TASK ITEM:
Your answer should be one number: how many lines of the data include the string "Fikih"?

╭─ STUDY MATERIAL

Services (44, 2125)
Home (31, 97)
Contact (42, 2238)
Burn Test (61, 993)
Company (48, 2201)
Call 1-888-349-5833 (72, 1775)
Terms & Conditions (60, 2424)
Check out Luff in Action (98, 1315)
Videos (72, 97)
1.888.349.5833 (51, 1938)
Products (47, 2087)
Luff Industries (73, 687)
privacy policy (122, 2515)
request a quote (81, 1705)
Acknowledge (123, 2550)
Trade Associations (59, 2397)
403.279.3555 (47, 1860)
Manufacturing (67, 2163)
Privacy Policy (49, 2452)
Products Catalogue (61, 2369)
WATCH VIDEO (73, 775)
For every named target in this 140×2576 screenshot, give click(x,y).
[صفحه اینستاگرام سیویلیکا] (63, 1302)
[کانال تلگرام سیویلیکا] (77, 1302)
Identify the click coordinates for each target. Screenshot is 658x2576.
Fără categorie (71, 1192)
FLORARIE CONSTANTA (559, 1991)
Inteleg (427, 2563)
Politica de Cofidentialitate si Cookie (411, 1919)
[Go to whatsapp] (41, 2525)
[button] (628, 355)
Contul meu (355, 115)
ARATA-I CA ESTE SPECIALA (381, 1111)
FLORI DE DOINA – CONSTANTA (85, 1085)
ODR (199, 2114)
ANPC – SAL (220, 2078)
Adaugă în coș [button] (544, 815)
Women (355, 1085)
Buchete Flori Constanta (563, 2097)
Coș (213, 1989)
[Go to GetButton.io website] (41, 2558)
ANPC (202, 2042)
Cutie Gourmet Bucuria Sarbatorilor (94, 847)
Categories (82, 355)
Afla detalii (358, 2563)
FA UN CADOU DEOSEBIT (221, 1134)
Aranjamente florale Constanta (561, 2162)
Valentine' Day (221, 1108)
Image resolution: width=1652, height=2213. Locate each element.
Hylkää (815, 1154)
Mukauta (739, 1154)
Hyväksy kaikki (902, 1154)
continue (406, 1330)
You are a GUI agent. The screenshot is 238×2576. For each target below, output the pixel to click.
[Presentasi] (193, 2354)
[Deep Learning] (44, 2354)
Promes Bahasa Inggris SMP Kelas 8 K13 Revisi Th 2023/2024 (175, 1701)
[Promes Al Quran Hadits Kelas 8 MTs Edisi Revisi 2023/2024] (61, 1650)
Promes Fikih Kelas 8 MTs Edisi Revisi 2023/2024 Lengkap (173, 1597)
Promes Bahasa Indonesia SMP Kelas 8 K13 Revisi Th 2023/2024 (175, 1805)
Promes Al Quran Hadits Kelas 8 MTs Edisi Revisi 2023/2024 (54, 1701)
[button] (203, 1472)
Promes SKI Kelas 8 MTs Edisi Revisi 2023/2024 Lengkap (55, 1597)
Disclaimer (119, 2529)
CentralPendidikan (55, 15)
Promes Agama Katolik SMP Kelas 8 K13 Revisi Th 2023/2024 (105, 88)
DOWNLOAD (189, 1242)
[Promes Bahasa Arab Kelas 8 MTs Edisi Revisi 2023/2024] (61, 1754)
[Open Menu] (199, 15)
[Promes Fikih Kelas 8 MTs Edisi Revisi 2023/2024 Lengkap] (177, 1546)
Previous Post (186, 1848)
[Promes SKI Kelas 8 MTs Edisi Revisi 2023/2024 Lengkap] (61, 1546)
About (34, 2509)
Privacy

╰─

COMPLETED EXERCISE:
2